I also want to get his to work, and I've made some progress, but it's not perfect.
First I look some advise from here which helps to seem how to emulate the bash environment variables that as_completer expects.
Putting it together I get this:
complete -c aws -f -a '(begin; set -lx COMP_SHELL fish; set -lx COMP_LINE (commandline); /usr/local/bin/aws_completer; end)'
That mostly works but I get spurious extra slashes, so if I try to complete "aws ec2 describe-instances --" I get:
dave#retino ~> aws ec2 describe-instances --
--ca-bundle\ --color\ --filters\ --no-dry-run\ --output\ --region\
--cli-connect-timeout\ --debug\ --generate-cli-skeleton --no-paginate\ --page-size\ --starting-token\
--cli-input-json\ --dry-run\ --instance-ids\ --no-sign-request\ --profile\ --version\
--cli-read-timeout\ --endpoint-url\ --max-items\ --no-verify-ssl\ --query\
It looks to me like there is a trailing whitespace char, but I tried to remove it using sed:
complete -c aws -f -a '(begin; set -lx COMP_SHELL fish; set -lx COMP_LINE (commandline); echo (/usr/local/bin/aws_completer | sed -e \'s/[ ]*//\') ; end)'
But this doesn't seem to help. It seems that fish expects a different output format than bash for it's completer. And indeed the fish decimation for the complete builtin doe say that it expects a space separated list.
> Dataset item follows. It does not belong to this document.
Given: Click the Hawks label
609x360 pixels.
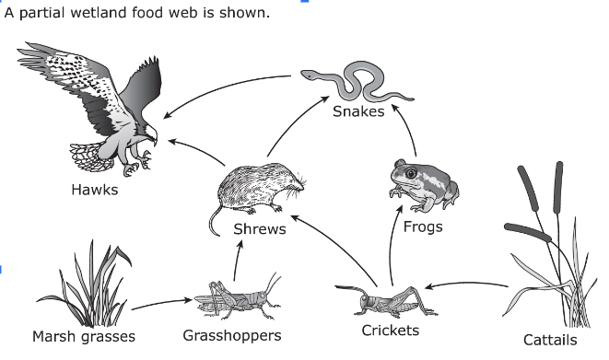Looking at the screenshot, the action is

So I tried joining the lines with xargs:
complete -c aws -f -a '(begin; set -lx COMP_SHELL fish; set -lx COMP_LINE (commandline); echo (/usr/local/bin/aws_completer | sed -e \'s/[ ]*//\') | xargs echo ; end)'
But this doesn't work either. I just get one completion
This is annoying, I'm so close, but it doesn't work!
While the provided answer doesn't answer the question directly about the using fish; I intend to provide an answer to help in the context of auto-completion & shell.
Amazon has launched a new CLI based tool forked from AWSCLI.
aws-shell is a command-line shell program that provides convenience
and productivity features to help both new and advanced users of the
AWS Command Line Interface. Key features include the following.
Fuzzy auto-completion
Commands (e.g. ec2, describe-instances, sms, create-queue)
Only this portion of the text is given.